Sempre più frequentemente vi sono medici che visitano in rete, perché via mail c’è più confidenza.
Sarebbe giunto il momento non di criticare, ma favorire le consultazioni in rete: l’opportunità sarebbe quella di dare risposte in tempo reale, quando invece un appuntamento vis-à-vis richiede un tempo variabile, dal momento della richiesta, dai 30 ai 60 giorni.
Tale iniziativa ha avuto un convinto fautore nel medico inglese Tony Steele, creatore di un sito web nel quale visita virtualmente i pazienti e prescrive farmaci con ricette elettroniche. Così facendo, a suo dire, non solo si risparmia tempo, ma anche si facilita il dialogo su questioni imbarazzanti quali i problemi legati alla sfera sessuale.
Dove sta andando a finire il rapporto tra il medico che guarda negli occhi il paziente e questi che si aspetta dal primo uno sguardo d’intesa? Il radicale dissenso da opporre all’iniziativa di questi medici web, twitteristi, e-doctors, si basa sul fatto incontestabile che le loro non sono vere visite, benché si giovino dell’equivoco oggi dominante nella sanità per il quale le visite sono ridotte a prestazioni e come tali etichettate nel linguaggio corrente.
C’è inoltre da obiettare che queste teleprestazioni virtuali mettono a repentaglio la privacy, che può venire compromessa. Il dissenso prescinde dall’uso benvenuto del computer nella prassi diagnostico-terapeutica. Nel rapporto medico-paziente, tertium datur: il computer è utilissimo. I medici d’oggi possono gestire al meglio una serie di dati, collegarsi in rete con i centri di ricerca più avanzata e specializzata, applicare protocolli codificati e seguire linee guida.
Le consultazioni computerizzate secondo il metodo medline permettono di acquisire con parole chiave le informazioni più complete ed esaustive sopra un dato argomento. La metodica fa del medico non solo uno studente a vita, ma addirittura un ricercatore quotidiano.
Una sollecitazione che giunge al medico d’oggi è quella di praticare la Evidenced-Based Medicine (EBM), una medicina basata non tanto sull’evidenza quanto sulla testimonianza, tale essendo il significato letterale in lingua inglese.

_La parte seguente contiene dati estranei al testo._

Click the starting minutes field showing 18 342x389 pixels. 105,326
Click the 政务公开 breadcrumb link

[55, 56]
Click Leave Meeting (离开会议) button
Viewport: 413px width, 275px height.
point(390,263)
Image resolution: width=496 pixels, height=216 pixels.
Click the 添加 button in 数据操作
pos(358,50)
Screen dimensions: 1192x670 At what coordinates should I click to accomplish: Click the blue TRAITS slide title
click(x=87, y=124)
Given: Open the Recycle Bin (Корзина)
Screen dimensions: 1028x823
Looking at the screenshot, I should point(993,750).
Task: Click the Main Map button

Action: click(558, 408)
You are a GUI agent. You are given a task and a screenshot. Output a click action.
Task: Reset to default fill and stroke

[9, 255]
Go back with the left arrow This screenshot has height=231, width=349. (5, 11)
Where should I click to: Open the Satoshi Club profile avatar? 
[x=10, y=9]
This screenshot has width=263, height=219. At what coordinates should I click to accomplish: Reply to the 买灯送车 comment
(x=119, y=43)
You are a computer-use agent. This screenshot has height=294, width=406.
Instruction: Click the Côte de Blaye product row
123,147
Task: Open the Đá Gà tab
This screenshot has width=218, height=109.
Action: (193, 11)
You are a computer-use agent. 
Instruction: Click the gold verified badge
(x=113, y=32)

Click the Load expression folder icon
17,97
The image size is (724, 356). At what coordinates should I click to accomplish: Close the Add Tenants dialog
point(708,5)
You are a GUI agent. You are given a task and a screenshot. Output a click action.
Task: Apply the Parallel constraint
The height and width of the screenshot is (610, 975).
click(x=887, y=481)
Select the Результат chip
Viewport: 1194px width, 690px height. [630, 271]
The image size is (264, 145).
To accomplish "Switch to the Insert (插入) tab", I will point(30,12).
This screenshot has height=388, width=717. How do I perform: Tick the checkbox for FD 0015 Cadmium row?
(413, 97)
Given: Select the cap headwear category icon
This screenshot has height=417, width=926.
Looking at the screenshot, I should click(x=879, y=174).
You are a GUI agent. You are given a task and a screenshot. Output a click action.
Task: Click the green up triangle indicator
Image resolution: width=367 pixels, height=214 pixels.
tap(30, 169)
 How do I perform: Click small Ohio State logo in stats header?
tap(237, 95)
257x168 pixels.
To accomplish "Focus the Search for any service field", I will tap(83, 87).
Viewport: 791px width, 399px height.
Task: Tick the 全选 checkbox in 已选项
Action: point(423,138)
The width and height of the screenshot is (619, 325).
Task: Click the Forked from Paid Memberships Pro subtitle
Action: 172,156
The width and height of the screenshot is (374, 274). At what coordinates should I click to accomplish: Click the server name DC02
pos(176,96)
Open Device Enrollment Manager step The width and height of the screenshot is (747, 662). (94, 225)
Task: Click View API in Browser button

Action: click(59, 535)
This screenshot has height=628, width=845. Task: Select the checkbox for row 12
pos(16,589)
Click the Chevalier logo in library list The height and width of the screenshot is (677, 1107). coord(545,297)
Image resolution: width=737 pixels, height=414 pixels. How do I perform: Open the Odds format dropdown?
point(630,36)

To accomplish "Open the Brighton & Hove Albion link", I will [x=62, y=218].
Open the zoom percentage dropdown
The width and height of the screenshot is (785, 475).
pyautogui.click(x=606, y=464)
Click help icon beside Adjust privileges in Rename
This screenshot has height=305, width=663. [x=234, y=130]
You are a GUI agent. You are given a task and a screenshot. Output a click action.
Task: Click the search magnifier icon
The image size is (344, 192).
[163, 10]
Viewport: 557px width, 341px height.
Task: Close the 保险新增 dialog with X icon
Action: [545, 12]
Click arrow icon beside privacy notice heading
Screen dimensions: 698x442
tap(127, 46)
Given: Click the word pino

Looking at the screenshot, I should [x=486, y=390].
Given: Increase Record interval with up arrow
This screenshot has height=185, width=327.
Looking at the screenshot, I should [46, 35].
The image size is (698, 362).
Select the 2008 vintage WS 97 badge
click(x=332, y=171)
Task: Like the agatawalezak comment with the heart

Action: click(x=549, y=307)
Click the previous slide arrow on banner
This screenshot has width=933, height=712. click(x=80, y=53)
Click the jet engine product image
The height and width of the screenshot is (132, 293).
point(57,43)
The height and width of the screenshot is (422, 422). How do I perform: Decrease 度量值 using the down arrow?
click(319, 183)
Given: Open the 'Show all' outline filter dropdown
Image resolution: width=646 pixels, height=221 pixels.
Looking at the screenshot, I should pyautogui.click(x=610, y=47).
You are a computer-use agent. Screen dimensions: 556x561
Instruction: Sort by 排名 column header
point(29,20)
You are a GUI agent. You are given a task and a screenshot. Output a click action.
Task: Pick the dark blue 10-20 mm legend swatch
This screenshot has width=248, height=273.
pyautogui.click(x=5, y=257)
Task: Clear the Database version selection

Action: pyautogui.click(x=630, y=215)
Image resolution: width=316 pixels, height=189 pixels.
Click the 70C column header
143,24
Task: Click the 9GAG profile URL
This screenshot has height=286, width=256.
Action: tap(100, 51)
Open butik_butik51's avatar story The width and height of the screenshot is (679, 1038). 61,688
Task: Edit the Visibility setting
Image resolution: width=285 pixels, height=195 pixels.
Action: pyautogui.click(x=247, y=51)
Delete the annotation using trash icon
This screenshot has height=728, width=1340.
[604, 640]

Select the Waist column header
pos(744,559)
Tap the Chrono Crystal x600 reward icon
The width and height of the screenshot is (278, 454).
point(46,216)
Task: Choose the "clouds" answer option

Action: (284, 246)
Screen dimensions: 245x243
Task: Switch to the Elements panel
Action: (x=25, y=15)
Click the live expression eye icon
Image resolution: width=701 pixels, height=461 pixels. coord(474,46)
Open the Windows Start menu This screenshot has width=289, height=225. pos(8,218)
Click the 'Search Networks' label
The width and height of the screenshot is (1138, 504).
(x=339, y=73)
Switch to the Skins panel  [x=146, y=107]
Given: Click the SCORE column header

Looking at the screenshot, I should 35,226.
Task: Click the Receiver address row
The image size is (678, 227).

Si tratta di una medicina, nata sulla scia degli insegnamenti di Cochrane, che si basa su prove testimonianti l’efficacia di una diagnosi o di una terapia. Procurarsi tali prove è oggi possibile non solo visitando i malati, ma anche o soprattutto attingendo alle risorse offerte dall’informatica, la quale da risposte attendibili a chi sappia formulare domande pertinenti.
Però si può condividere l’istanza contenuta nell’apparente paradosso che davanti al paziente e dietro al computer ci dev’essere Ippocrate.